Material supplied ->
+===+
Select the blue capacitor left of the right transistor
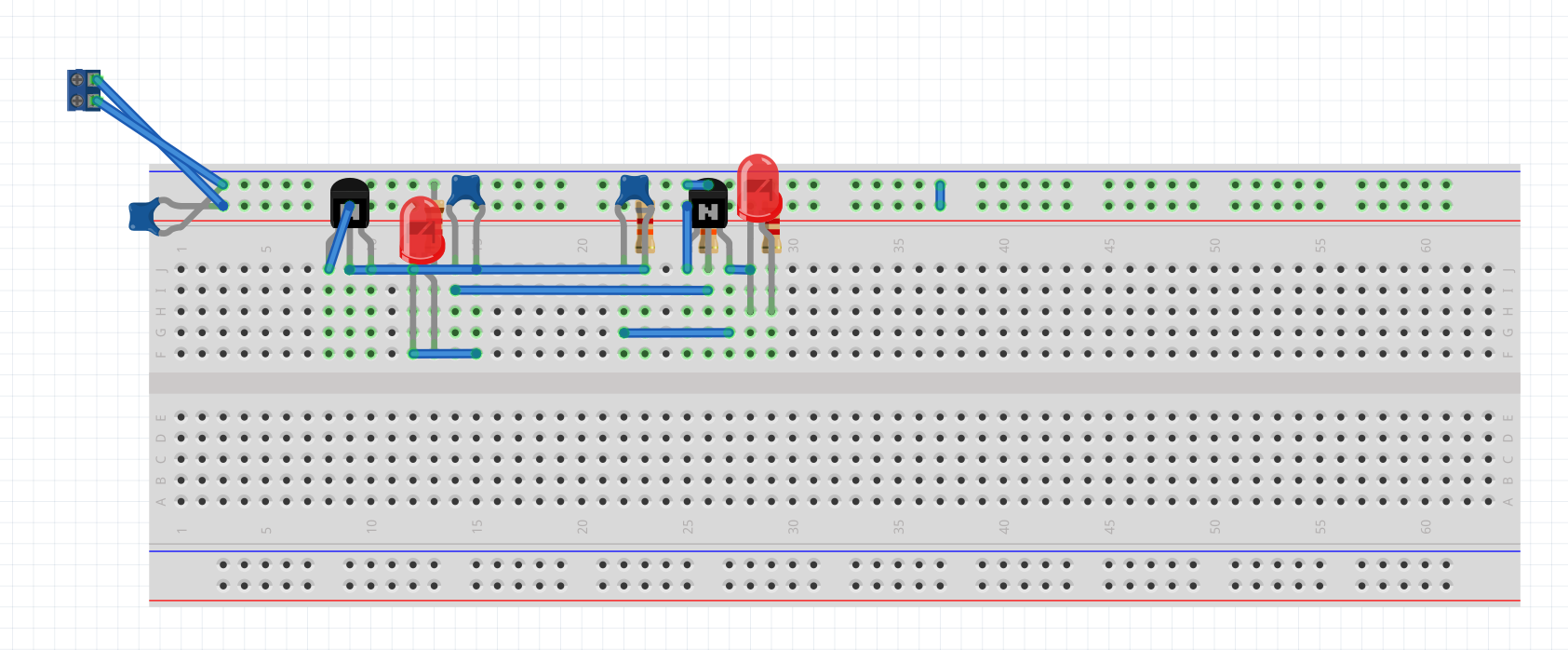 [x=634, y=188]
+===+
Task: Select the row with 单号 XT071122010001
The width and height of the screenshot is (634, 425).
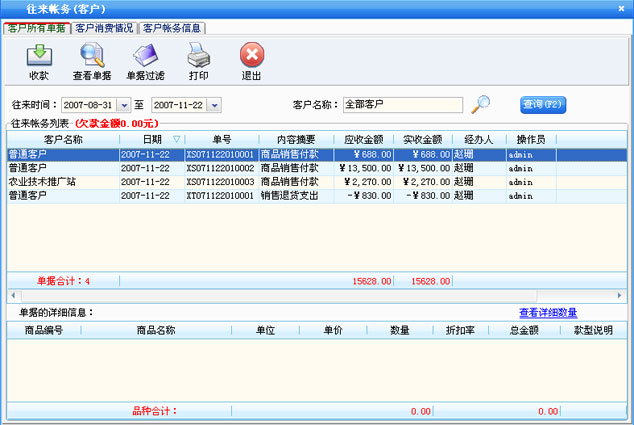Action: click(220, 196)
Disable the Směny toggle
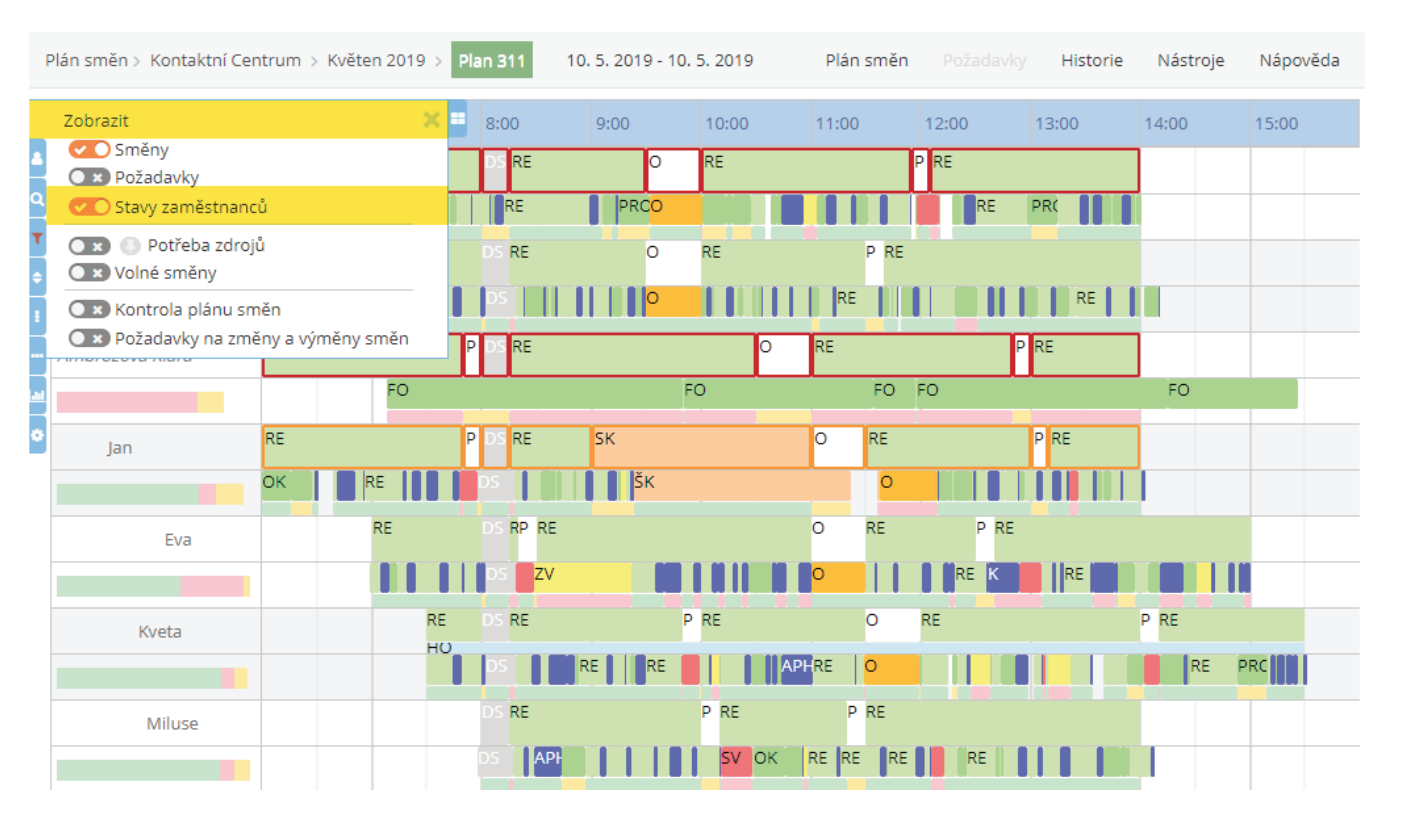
+===+
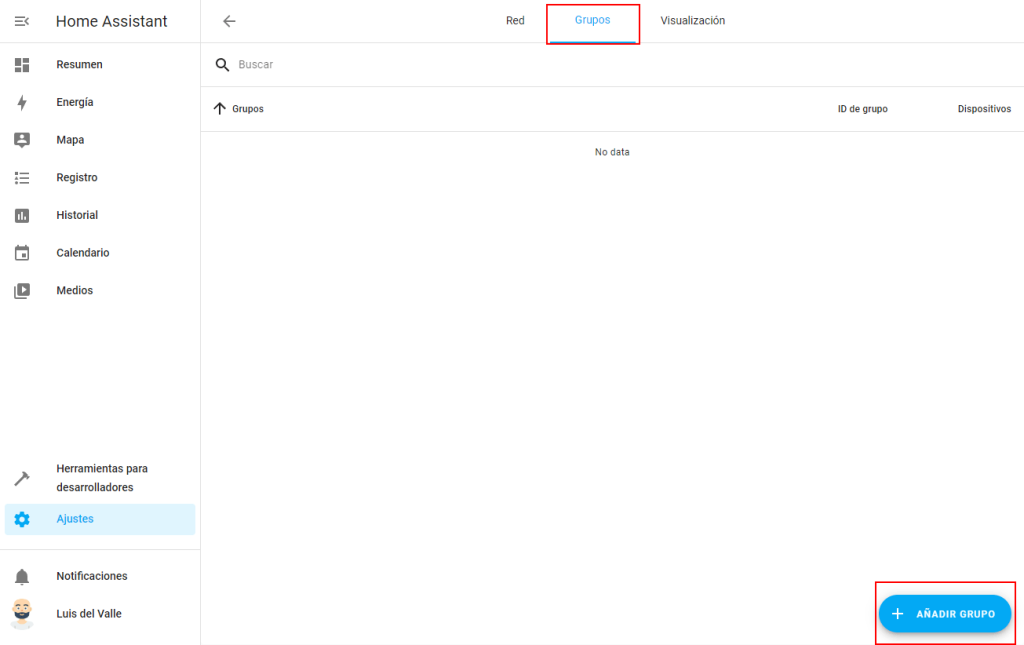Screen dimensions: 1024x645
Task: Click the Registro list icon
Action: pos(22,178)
+===+
Goal of the exercise ->
Copy exactly the part of the material above that opens with the line containing "The width and" and closes with the line containing "Disable the Směny toggle", ends included. Drop the images.

Exercise solution ->
The width and height of the screenshot is (634, 425).
Action: click(220, 196)
Disable the Směny toggle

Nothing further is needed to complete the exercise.